[jira] [Commented] (FLINK-38687) Release Testing: Verify FLIP-370: Support Balanced Tasks Scheduling

RocMarshal (Jira) Sun, 23 Nov 2025 20:10:07 -0800


    [ 
https://issues.apache.org/jira/browse/FLINK-38687?page=com.atlassian.jira.plugin.system.issuetabpanels:comment-tabpanel&focusedCommentId=18040216#comment-18040216
 ]


RocMarshal commented on FLINK-38687:
------------------------------------

Thank you [~fcsaky] very much for your hard work!

>  I believe we should have a better UI representation of this somehow.

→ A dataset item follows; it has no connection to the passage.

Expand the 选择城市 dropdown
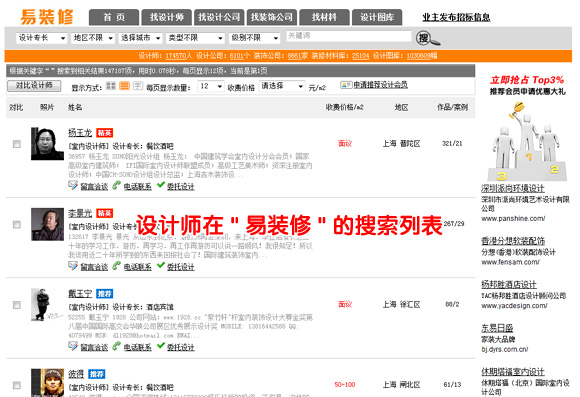The height and width of the screenshot is (397, 580). [x=141, y=38]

Maybe we need a new FLIP to add some pages or tips to show the related 
statistics information. 


For the unexpected result cases in Default Scheduler:

I attempted to reproduce the above issue on a PC using [~fcsaky]'s deployment 
and testing procedures. Unfortunately, I was unable to replicate the same 
scenario. Please note that this does not imply any ambiguity in [~fcsaky]'s 
test results, but rather indicates that such unexpected outcomes exhibit a 
certain degree of randomness under the current test case configuration.

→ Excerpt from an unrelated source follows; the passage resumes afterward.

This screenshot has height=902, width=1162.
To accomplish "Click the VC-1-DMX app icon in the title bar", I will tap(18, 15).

This phenomenon or test result is more likely to be considered a non-blocking 
issue for the release. The main reasons are as follows:

a: The feature aims to ensure balanced task scheduling from the resource 
perspective of the job. During failover scenarios, when resources are released 
and resource requests are processed, slight discrepancies in allocation results 
may occur due to delayed updates in the resource view, leading to suboptimal 
task distribution balance. In such cases, we can improve the situation by 
appropriately increasing the value of slot.request.max-interval.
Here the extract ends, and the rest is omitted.